关于用户,需要说明一下的是:后续执行,可以使用root用户。

1.2 开始启动server

启动前先看一下几个文件: vi /opt/cloudera-manager/cm-5.11.1/etc/cloudera-scm-server/db.properties

全部内容
com.cloudera.cmf.db.type=mysql  
com.cloudera.cmf.db.host=localhost  
com.cloudera.cmf.db.name=scm  
com.cloudera.cmf.db.user=root  
com.cloudera.cmf.db.password=yourpasswd  
com.cloudera.cmf.db.setupType=EXTERNAL  

vi /opt/cloudera-manager/cm-5.11.1/etc/default/cloudera-scm-server

全部内容
CMF_SERVER_ARGS=""  
export CMF_JDBC_DRIVER_JAR="/usr/share/java/mysql-connector-java.jar:/usr/share/java/oracle-connector-java.jar"  
export CMF_JAVA_OPTS="-Xmx2G -XX:MaxPermSize=256m -XX:+HeapDumpOnOutOfMemoryError -XX:HeapDumpPath=/tmp"  
DEFAULT_DIR=`dirname ${BASH_SOURCE-$0}`  
CMF_ROOT=${CMF_ROOT:-`cd $DEFAULT_DIR ; cd ../.. ; pwd`}

export CMF_AGENT_ROOT=$CMF_ROOT/lib64/cmf  
export CMF_SERVER_ROOT=$CMF_ROOT/share/cmf  
export CMF_SBINDIR=$CMF_ROOT/sbin  
export CMF_ETC=$CMF_ROOT/etc  
export CMF_VAR=$CMF_ROOT  
export CMF_SUDO_CMD=" "  
export CMF_AGENT_MGMT_HOME="$CMF_SERVER_ROOT"  

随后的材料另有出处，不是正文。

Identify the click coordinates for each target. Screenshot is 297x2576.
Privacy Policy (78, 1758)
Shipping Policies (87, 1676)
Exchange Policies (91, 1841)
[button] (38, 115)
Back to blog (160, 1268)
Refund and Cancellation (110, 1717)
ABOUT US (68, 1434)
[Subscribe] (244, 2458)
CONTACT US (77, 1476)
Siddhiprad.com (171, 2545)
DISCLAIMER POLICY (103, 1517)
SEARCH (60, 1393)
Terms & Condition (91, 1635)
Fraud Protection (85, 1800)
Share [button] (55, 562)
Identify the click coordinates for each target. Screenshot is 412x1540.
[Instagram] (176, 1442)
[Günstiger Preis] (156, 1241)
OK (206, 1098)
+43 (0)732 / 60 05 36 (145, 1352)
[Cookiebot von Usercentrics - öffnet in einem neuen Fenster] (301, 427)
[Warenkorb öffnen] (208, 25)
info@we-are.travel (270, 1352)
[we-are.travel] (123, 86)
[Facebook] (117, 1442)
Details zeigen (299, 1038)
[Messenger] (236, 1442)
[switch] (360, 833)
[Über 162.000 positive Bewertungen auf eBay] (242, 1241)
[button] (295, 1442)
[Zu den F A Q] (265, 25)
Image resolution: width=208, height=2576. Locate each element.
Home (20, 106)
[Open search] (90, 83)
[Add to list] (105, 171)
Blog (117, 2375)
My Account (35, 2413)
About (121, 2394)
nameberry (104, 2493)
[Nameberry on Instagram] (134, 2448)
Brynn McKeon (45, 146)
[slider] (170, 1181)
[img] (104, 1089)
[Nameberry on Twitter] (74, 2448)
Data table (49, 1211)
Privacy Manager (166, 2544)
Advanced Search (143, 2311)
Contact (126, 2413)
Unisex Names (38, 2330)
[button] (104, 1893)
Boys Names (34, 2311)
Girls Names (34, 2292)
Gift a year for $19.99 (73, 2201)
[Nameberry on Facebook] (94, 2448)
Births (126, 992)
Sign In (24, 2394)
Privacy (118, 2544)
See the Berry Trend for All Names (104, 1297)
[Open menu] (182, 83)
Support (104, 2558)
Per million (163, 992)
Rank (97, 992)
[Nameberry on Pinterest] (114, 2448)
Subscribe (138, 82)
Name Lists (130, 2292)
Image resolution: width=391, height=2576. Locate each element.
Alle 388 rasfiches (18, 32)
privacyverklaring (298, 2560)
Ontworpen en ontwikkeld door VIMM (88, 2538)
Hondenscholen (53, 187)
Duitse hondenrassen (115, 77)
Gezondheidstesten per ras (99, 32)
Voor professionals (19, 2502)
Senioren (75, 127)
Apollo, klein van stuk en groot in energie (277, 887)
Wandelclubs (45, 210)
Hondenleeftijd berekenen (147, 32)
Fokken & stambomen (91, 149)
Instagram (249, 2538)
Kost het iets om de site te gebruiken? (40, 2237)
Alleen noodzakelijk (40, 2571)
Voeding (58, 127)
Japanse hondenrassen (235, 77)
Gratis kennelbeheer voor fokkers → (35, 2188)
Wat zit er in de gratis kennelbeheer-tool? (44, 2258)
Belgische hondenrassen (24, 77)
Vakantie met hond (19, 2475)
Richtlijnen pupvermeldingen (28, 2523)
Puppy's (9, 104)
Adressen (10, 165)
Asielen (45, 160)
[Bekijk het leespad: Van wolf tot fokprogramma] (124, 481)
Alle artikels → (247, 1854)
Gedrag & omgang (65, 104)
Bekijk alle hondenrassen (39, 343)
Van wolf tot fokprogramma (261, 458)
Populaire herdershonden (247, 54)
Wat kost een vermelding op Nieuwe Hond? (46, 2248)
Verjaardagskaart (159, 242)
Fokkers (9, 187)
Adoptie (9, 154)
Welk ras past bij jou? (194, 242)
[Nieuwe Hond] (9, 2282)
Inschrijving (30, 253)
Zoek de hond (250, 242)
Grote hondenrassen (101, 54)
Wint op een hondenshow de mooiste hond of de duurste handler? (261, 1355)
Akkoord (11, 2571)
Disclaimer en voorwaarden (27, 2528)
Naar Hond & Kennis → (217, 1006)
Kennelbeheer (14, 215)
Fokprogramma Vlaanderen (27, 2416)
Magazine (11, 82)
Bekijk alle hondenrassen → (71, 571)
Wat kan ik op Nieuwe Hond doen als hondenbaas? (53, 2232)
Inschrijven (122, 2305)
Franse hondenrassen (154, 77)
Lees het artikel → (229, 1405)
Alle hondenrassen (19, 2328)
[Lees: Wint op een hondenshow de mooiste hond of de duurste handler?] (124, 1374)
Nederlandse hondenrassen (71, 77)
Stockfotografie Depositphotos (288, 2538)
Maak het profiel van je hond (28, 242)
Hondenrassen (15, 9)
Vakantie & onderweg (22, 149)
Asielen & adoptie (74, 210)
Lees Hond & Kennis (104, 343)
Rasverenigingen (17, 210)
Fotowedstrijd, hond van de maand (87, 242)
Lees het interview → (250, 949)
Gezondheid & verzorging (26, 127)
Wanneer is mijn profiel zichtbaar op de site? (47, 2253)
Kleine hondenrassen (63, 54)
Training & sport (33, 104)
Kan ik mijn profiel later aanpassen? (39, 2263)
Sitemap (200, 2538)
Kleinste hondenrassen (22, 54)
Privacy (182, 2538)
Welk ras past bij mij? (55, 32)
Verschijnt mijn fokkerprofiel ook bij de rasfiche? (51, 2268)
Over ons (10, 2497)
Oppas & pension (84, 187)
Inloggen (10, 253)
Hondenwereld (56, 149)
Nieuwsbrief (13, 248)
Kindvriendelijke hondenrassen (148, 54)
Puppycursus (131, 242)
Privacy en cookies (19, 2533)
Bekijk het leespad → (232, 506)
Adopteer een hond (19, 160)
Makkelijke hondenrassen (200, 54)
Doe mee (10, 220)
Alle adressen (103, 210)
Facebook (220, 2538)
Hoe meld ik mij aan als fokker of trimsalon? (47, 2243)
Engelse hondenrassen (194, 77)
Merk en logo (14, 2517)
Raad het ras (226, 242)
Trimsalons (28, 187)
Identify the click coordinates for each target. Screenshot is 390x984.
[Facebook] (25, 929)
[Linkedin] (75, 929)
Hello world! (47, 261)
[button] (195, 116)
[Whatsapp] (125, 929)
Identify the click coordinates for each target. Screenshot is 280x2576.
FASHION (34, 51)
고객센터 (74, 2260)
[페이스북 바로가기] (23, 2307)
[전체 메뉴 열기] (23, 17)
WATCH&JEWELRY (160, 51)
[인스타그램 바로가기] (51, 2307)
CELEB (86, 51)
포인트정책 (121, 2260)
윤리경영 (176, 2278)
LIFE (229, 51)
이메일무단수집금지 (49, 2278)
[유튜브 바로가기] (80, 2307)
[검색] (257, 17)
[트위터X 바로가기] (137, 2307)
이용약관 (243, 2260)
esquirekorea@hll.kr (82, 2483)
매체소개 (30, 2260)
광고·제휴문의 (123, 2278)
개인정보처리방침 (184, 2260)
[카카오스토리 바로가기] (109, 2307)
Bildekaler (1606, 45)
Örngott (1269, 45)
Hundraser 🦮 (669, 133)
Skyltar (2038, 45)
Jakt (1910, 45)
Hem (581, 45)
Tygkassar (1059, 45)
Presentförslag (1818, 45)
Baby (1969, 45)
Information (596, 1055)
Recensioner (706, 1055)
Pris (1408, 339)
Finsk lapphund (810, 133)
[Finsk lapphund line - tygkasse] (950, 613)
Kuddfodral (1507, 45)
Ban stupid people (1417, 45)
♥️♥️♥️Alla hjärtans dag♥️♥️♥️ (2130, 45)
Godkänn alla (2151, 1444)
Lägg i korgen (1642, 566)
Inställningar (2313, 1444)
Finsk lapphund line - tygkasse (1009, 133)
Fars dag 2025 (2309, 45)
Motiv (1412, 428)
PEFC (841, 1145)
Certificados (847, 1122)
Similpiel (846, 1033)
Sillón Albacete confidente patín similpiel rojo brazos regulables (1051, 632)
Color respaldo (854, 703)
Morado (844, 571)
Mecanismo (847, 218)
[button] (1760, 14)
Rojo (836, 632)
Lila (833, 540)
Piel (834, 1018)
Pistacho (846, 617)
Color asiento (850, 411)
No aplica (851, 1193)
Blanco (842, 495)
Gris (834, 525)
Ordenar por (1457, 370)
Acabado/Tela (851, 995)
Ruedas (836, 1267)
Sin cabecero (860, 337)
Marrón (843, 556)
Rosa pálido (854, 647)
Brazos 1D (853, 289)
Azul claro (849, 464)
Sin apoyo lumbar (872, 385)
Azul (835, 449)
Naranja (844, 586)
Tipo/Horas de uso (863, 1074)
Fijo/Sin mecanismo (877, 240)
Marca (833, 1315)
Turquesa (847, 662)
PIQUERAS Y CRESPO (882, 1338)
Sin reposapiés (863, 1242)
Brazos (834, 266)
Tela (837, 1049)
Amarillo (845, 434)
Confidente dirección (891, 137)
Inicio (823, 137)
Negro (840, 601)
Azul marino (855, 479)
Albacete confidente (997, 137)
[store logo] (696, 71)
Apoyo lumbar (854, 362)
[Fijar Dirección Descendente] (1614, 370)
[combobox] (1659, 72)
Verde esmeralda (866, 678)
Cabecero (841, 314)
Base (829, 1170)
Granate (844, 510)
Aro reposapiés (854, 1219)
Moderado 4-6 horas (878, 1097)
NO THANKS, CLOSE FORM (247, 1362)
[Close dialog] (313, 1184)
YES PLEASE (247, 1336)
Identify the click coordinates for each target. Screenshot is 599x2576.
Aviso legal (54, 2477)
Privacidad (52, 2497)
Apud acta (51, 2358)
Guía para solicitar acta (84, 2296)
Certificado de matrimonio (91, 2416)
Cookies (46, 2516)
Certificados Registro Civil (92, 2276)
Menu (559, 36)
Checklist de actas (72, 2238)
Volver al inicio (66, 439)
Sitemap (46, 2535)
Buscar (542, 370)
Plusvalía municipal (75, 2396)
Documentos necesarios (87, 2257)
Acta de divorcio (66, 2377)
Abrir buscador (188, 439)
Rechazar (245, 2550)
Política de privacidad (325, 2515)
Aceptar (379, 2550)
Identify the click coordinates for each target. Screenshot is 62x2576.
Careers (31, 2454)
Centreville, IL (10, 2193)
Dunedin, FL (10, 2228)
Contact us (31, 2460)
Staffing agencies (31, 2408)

vi /opt/cloudera-manager/cm-5.11.1/etc/init.d/cloudera-scm-server

这里面需要注意
USER=cloudera-scm  
GROUP=cloudera-scm  
...
install -d -o $USER -g $GROUP ${CMF_VAR:-/var}/run/cloudera-scm-server  

vi /opt/cloudera-manager/cm-5.11.1/etc/init.d/cloudera-scm-agent/config.ini

这里面需要注意
server_host=yourClouderaManagerHost  
server_port=7182  
# listening_port=9000这行我是注释着的

vi /opt/cloudera-manager/cm-5.11.1/etc/init.d/cloudera-scm-agent

这里面需要注意
CMF_DIR_OWNER=${USER:-cloudera-scm}  

vi /opt/cloudera-manager/cm-5.11.1/etc/default/cloudera-scm-agent

全部内容
CMF_AGENT_ARGS=""  
USER="cloudera-scm"

DEFAULT_DIR=`dirname ${BASH_SOURCE-$0}`  
CMF_ROOT=${CMF_ROOT:-`cd $DEFAULT_DIR ; cd ../.. ; pwd`}

export CMF_AGENT_ROOT=$CMF_ROOT/lib64/cmf  
export CMF_SERVER_ROOT=$CMF_ROOT/share/cmf  
export CMF_SBINDIR=$CMF_ROOT/sbin  
export CMF_ETC=$CMF_ROOT/etc  
export CMF_VAR=$CMF_ROOT  
export CMF_SUDO_CMD=" "

export CMF_AGENT_MGMT_HOME="$CMF_SERVER_ROOT"  

1.2 启动cm

1.2.1 先启动server
/opt/cloudera-manager/cm-5.11.1/etc/init.d/cloudera-scm-server start

查看log:tail -f  /opt/cloudera-manager/cm-5.11.1/log/cloudera-scm-server/cloudera-scm-server.log
1.2.2 启动agent

再去每一台机器上(包括server),/opt/cloudera-manager/cm-5.11.1/etc/init.d/cloudera-scm-agent start启动Agent服务

1.2.3 图形界面配置

serverHost:7180,使用admin/admin登录
首页

选择CDH 以下是一系列的截图:

进行安装

1.2.4 完成

最后就是一路trouble shooting的过程了

1.3 trouble shooting

1.3.1 无权限

看了一下日志中的异常:
tail -f   log/cloudera-scm-server/cloudera-scm-server.log  
报的是这个错:
2017-07-07 03:27:48,937 WARN NodeConfiguratorThread-8-3:com.cloudera.server.cmf.node.NodeConfigurator: Could not authenticate to machine01  
net.schmizz.sshj.common.SSHException: No provider available for Unknown key file  
    at net.schmizz.sshj.SSHClient.loadKeys(SSHClient.java:575)
    at com.cloudera.server.cmf.node.NodeConfigurator.connect(NodeConfigurator.java:352)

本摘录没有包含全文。